Sacred Cows, Black Jesus and Civil Religion

by Mel Reeves

"Dr. Wright challenged all the accepted illusions which
allow citizens of all colors, sex and ethnicity, to wrap themselves in a fake
patriotism, buttressed by a made up religion."

AMgodWright

I heard that great humanitarian, Karl Rove criticizing Dr.
Jeremiah Wrights' sermon in which he talks about a black and poor Jesus being
crucified by the Roman ruling class. He expressed outrage that Dr. Wright would
say this. At that point it clarified for me why so many people had rushed to
call Dr. Wright's words hateful and racist. The reverend had attacked all of
America's sacred cows, including its Civil Religion, in which the idea of a
black Jesus just doesn't fit.

The theology of liberation is a direct challenge to the
philosophy and tenets of American Civil Religion. Civil Religion to paraphrase
the scholar Robert Bellah, is a
public religious dimension which is expressed in a set of beliefs, symbols and
rituals.

Civil Religion's philosophy is essentially racial and
political, rather than universal or spiritual. It has its own symbols, its own
codes, its own holidays and even its own morality. Bellah in his essay, "Civil
Religion in America
" points out that the adherents of the philosophy have,
"an obligation both collective and individual, to carry out God's will on
earth. God's work will be our own." And therein lies our problem.
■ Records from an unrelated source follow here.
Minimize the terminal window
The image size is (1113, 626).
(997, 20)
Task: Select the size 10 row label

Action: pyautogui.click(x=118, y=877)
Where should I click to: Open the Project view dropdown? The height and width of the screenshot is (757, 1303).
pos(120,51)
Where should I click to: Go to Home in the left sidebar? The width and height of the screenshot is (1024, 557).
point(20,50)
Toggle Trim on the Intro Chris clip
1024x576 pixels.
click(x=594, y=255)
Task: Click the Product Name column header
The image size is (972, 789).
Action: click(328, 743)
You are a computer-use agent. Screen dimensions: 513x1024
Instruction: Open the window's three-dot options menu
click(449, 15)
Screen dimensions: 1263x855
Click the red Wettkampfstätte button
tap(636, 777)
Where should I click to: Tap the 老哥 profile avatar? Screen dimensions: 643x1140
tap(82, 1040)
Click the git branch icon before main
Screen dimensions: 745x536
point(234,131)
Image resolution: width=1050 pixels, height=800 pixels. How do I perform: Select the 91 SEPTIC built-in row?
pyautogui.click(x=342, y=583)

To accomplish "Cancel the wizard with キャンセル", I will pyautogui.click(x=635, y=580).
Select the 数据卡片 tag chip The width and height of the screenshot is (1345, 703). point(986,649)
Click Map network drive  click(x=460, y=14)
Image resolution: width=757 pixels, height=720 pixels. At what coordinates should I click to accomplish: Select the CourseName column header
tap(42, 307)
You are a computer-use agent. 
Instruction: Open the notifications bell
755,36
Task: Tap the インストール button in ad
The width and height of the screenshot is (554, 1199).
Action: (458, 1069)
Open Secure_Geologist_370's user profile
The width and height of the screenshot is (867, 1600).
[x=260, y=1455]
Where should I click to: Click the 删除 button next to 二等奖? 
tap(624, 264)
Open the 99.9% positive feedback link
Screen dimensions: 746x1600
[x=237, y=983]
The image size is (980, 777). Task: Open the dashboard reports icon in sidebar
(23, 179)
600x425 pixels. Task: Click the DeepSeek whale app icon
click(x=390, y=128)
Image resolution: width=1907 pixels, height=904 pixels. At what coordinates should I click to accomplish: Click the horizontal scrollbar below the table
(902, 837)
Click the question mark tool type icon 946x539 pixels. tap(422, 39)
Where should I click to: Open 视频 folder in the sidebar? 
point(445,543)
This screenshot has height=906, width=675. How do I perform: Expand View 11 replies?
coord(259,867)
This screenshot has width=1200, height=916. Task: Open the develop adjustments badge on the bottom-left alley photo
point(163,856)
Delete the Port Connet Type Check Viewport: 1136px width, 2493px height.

One of the primary tenets of American Civil Religion is
that the people who came from Europe were the new Israelites, or to be clear
"The Chosen People." These immigrants, like the Israelites of old, had made
their "Exodus" from Europe and were chosen to take over the "Promised Land."
And like the Hebrews of the Old Testament, God had granted them the right to
take over this land, by any means necessary. Some know it better as "Manifest
Destiny" and according to its tenets and of course consistent with the Hebrew
scriptures, they were compelled to take over the land of Canaan. Already
inhabited, no problem, we are the chosen people, and the Indians, well "not so
much."  What followed was the resulting
annihilation and the dispossession of the Native Americans.

"God had granted them the right to take over this land, by
any means necessary. Some know it better as ‘Manifest Destiny.'"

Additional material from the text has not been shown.